I do realize that it has been an obscene amount of time since I posted something. I shall give out my excuse of 5 days away from home, followed by a weekend, followed by trying to pull my life back together post-absence, and then attempt to move on. In that vein, here is a little collection of somethings for you all.

- Something odd: I read this Maureen Dowd column and did not feel like hurling the computer in frustration. This is either a sign of maturity on my part in being able to recognize possible truth in the most unlikely of places, or a sign of the impending implosion of my sanity. Those two options have little to do, by the way, with my reaction to the contents of the piece, but rather to the author. We do not have a good history, Ms. Dowd and I. The piece itself is rather dreary but at this point I find it difficult to argue against.

- Something urgent: If you have not done so, you must read Letters to a Diminished Church: Passionate arguments for the relevance of Christian Doctrine, by Dorothy Sayers. If you don't agree with a word she's saying, at least read it for the brilliance of her wit. It's one of the few serious books that I spend a lot of time laughing over. And I do think that you should agree with some of the things that she's saying, and that all of it should be much thought about.

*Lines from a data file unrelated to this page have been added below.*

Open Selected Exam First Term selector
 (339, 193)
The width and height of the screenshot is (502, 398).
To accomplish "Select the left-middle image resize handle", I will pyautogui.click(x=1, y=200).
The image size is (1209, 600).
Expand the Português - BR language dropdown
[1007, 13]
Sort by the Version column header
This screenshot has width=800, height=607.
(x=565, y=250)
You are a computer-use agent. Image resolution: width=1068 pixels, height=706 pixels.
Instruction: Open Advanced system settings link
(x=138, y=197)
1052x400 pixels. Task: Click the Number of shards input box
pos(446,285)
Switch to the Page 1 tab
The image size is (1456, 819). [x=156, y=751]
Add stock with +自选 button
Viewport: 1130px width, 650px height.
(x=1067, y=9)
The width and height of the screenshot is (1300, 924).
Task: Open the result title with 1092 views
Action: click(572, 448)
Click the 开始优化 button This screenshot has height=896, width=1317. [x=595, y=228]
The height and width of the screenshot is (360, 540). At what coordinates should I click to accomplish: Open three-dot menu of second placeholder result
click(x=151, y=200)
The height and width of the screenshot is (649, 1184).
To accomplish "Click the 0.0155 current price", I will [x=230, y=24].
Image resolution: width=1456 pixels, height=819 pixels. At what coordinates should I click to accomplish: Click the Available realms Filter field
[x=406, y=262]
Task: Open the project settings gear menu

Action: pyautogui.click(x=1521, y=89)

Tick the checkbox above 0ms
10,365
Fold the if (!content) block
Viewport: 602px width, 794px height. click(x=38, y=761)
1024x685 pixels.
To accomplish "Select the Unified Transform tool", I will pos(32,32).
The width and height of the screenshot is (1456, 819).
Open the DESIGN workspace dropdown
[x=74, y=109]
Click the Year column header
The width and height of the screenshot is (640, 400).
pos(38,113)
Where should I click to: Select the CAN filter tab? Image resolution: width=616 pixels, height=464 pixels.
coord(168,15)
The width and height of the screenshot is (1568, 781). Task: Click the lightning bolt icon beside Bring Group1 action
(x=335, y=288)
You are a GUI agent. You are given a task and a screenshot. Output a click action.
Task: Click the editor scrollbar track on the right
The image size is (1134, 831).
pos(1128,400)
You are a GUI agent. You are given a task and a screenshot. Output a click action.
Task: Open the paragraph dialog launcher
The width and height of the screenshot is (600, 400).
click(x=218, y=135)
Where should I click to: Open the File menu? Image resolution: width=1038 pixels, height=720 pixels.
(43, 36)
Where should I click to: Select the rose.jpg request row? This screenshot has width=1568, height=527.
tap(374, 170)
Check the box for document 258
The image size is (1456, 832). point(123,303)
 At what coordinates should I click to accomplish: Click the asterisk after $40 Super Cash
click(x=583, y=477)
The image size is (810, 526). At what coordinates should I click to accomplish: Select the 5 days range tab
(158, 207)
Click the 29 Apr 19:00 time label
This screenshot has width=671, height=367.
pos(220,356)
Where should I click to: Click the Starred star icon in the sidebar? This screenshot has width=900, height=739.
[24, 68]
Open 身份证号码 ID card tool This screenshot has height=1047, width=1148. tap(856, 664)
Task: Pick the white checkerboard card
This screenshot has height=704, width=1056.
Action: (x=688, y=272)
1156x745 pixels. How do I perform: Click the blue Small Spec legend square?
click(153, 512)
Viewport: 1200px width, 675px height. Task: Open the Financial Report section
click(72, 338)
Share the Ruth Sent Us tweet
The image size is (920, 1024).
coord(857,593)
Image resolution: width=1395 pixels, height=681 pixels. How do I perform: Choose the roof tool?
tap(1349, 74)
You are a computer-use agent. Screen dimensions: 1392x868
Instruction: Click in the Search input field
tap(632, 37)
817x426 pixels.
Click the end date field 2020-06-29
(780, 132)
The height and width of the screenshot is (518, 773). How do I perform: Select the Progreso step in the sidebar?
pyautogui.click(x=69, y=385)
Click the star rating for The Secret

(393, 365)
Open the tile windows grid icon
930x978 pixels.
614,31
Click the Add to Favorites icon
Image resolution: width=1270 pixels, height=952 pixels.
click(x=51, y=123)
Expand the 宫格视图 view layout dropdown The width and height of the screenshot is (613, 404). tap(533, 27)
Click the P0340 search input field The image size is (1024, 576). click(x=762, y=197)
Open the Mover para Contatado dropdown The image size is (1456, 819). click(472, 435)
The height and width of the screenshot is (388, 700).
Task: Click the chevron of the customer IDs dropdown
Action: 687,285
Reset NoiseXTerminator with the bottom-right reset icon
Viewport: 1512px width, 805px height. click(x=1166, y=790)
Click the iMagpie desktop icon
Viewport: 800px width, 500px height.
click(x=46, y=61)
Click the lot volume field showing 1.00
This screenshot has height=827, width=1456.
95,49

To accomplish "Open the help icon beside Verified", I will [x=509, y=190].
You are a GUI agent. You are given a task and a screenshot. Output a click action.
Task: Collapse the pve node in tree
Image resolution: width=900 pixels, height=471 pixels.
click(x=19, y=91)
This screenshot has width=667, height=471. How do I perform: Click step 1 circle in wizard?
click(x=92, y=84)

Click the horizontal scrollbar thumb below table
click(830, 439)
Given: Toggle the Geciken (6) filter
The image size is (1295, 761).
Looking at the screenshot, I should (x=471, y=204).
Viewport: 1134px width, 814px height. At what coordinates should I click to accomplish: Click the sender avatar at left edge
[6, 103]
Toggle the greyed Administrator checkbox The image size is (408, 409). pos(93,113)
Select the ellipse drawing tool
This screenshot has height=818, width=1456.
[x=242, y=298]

- Something to think about: consider ice cream and whole grains to be specific examples of more general categories of Events (or treats) and Spaces (or "normal life"). Now, in an ideal world would we be able to have all the ice cream that we want, whenever we want, with no ill effects? Or would we instead not desire ice cream at all and take perfect delight in a steady diet of whole grains and other completely healthy foods? Or does neither of those options constitute an ideal? Do let me know what you think, because without your input I might get my conclusions wrong in the paper that I'm writing.

1 comment:

  1. A fascinating question. :) I think, in an ideal world, the balance between the normal and the special will probably be close to what it is now (although of course sin and pain and all that will be gone), but we will see the beauty in the normal that we miss now.